The nation’s first deadly coronavirus outbreak was at a Seattle-area nursing home where more than 40 people died. In early May the state’s COVID-19 response team said at that time more than 60% of the coronavirus deaths in Washington were linked to long-term care facilities and more than 250 such locations had reported at least one COVID-19 case.

The new agricultural rules are intended to protect the approximately 100,000 farmworkers in the state from getting the coronavirus, Inslee said.

“Every time we eat there was a hand that provided our sustenance,” Inslee, a Democrat, said in Olympia. The new rules would help protect both workers and farmers, he said.

Inslee issued the emergency proclamation as the harvest season moved into high gear, especially in the central Washington farm belt that grows many of the nation’s apples, cherries and other crops.

The new rules call for farm and produce warehouse laborers to be divided into groups of no more than 15 people who live together, are transported to fields together and work together, Inslee said. Staying in such groups will help curb the spread of COVID-19, he said.

Specifically, the new rules require employers to provide free face masks and other personal protective equipment, Inslee said.

The rules require more hand-washing stations in fields and mandate when workers should wash their hands. Workers must practice social distancing on the job and workplaces must be cleaned and sanitized at regular intervals.

Employers must also educate workers on how to stay safe.

“It is critical that growers and agriculture workers work together,” said Joel Sacks, director of the state Department of Labor and Industries.

The agency has been conducting outreach programs on television, radio and social media to get the message out, Sacks said.

There are penalties of up to $7,000 for failure to comply, Sacks said.

But Inslee added that most employers are in favor of the new rules. “We have had some folks who need reminding,” the governor said.

The plight of farm laborers during the coronavirus has come into focus lately as many field workers and people who work in food processing plants in Central Washington have become ill.

Yakima County, a major producer of farm products nationally, has the highest rate of coronavirus cases per capita in the state. Some agricultural workers there are conducting wildcat strikes seeking safer working conditions and hazard pay.

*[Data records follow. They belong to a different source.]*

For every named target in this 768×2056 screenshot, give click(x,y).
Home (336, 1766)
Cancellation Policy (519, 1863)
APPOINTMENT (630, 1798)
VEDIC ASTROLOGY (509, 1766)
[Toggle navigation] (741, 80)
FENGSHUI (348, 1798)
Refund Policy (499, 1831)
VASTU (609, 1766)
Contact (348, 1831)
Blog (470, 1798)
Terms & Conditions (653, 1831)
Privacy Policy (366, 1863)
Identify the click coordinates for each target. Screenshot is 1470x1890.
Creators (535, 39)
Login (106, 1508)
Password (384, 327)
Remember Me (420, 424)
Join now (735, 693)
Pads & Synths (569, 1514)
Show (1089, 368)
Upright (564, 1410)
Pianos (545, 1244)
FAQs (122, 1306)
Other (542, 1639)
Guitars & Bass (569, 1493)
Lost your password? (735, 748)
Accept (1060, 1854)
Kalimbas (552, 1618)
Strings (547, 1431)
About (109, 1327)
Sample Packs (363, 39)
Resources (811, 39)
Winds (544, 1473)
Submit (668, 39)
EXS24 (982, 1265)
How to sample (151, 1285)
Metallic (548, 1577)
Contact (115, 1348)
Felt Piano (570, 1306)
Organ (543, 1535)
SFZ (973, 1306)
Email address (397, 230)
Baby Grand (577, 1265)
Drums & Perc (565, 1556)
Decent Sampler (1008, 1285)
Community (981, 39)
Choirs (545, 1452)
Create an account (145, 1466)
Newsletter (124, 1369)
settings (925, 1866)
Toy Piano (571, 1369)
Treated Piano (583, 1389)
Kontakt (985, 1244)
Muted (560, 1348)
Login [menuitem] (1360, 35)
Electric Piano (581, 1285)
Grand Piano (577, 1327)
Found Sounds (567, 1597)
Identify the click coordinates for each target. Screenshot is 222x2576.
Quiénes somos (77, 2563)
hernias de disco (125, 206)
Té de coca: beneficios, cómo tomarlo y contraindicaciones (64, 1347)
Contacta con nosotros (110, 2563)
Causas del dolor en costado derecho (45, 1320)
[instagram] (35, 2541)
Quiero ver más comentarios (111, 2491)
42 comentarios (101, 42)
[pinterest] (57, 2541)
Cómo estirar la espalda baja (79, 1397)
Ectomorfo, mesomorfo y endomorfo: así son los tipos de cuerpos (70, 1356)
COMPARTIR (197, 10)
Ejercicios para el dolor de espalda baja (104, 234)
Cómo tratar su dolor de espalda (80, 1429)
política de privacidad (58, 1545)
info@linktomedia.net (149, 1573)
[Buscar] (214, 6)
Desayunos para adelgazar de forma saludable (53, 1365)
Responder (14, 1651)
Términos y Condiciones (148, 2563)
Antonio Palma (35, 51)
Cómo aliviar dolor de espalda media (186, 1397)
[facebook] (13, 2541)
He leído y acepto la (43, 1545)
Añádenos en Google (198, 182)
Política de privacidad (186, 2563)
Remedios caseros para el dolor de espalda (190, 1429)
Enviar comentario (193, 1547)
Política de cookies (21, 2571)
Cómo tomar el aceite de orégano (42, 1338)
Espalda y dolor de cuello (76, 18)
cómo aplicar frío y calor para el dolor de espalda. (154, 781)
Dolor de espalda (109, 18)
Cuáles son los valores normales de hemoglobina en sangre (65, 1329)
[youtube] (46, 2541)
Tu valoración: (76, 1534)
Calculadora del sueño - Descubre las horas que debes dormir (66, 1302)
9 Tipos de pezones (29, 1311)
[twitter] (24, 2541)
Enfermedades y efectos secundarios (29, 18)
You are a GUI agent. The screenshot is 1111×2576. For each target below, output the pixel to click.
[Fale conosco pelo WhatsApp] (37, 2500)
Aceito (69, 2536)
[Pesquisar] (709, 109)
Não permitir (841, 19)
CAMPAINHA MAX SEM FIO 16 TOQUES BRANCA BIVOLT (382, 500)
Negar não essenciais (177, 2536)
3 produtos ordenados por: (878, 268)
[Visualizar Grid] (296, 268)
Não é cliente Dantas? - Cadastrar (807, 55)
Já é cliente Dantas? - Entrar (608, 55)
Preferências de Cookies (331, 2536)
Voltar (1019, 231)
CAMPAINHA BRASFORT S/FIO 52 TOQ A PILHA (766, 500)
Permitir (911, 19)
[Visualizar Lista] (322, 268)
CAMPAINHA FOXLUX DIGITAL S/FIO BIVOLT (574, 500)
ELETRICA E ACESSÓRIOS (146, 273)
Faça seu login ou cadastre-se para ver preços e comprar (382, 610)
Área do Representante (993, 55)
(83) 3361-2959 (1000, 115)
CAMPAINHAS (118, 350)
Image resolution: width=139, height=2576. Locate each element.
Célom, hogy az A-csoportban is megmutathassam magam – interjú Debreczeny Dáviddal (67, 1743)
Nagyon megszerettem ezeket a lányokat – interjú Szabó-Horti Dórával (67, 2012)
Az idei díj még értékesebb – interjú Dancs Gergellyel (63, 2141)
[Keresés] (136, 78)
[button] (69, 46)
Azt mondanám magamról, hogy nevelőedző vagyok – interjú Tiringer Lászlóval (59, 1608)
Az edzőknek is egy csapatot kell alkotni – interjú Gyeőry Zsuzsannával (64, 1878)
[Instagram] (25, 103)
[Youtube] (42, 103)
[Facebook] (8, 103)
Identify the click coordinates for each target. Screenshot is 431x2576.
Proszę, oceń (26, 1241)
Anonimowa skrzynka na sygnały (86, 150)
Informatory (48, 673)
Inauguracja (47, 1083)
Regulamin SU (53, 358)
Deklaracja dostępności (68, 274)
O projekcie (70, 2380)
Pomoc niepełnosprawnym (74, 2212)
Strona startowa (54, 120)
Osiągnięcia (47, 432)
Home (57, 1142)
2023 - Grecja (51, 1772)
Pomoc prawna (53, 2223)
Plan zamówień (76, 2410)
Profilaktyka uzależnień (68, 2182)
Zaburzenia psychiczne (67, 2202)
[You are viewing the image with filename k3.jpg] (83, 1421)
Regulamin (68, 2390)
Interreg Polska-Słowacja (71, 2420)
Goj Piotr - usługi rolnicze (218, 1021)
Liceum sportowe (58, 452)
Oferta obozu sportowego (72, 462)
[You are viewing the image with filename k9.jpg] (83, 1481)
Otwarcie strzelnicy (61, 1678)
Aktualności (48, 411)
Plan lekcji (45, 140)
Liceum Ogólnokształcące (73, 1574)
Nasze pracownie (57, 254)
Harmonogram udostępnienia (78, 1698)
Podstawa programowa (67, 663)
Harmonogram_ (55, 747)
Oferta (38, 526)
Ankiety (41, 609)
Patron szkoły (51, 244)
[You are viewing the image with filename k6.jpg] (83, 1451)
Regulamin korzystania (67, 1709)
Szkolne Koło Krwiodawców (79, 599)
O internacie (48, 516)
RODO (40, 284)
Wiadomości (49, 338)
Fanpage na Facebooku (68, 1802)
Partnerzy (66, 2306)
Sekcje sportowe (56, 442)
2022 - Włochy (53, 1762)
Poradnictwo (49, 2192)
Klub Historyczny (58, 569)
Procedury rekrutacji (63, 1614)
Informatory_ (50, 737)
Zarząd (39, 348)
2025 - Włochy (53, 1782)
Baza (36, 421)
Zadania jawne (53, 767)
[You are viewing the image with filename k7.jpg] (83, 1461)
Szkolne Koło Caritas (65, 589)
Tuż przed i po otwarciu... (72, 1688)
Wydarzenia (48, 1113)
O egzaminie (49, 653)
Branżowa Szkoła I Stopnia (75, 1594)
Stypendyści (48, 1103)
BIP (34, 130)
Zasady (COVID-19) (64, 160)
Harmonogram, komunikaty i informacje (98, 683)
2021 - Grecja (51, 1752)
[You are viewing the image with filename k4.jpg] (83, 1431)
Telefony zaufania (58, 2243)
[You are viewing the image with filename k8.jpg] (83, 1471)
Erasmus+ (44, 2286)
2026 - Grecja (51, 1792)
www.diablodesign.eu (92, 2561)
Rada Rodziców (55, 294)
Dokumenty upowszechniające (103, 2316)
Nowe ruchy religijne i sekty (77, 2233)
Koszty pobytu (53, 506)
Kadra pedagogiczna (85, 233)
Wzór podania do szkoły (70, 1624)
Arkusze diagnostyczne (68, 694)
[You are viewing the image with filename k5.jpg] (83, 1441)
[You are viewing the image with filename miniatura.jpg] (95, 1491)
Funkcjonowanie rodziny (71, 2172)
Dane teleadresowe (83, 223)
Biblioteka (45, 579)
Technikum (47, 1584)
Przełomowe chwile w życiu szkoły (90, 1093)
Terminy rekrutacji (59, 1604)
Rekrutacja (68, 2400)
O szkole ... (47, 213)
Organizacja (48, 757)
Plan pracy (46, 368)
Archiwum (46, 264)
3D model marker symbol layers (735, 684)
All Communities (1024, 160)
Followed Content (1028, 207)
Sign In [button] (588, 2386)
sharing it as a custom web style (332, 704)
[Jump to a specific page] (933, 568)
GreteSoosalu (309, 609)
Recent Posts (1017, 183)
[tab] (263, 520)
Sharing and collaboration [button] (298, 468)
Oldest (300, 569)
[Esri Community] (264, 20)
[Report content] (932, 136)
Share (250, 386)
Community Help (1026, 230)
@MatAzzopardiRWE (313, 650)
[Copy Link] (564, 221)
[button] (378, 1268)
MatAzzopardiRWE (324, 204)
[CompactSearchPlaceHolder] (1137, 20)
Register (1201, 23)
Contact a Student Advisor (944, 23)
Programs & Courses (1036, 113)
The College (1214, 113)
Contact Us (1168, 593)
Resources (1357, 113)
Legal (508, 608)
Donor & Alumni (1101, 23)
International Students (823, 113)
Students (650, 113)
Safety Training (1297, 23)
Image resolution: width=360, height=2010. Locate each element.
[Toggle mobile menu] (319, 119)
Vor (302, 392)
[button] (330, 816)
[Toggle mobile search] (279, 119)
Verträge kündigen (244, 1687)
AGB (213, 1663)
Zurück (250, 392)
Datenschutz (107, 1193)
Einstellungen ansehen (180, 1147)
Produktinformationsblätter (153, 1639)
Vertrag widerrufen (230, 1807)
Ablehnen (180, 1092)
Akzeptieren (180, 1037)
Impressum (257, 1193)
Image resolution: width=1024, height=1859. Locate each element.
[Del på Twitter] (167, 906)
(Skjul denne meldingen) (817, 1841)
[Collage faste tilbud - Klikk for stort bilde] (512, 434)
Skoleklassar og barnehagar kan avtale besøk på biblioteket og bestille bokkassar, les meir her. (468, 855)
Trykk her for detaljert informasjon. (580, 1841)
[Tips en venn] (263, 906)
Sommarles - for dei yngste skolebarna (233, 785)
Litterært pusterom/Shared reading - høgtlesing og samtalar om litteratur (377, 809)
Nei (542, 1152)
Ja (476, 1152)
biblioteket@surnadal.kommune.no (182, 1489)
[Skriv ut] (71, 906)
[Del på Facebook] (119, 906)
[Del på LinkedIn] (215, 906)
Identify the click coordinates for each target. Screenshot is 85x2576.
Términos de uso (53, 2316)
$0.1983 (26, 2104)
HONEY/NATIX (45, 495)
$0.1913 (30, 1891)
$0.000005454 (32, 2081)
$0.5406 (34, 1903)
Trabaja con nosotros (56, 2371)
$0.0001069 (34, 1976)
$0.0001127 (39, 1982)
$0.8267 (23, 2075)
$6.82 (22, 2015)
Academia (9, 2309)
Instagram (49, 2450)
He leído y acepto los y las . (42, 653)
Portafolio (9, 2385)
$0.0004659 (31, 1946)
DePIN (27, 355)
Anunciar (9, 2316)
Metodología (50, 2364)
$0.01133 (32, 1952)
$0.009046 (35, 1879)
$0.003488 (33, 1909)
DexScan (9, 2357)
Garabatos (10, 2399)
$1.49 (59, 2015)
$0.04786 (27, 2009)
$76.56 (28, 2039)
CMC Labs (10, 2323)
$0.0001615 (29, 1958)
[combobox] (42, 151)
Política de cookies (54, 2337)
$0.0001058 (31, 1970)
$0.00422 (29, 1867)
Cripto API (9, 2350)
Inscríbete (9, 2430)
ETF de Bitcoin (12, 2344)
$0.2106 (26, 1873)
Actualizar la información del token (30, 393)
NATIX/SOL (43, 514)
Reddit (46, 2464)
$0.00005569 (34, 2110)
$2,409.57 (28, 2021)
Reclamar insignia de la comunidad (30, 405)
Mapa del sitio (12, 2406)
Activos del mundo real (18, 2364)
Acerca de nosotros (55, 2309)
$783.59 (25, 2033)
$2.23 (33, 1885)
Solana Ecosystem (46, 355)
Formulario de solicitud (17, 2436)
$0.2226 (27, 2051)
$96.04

Inslee previously released rules for employer-provided farmworker housing that allowed up to 15 people to share a dormitory-style room with bunk beds. Some advocates for workers criticized those rules as too lenient.

For most people, the new coronavirus causes mild or moderate symptoms, such as fever and cough that clear up in two to three weeks. For some, especially older adults and people with existing health problems, it can cause more severe illness, including pneumonia, and death.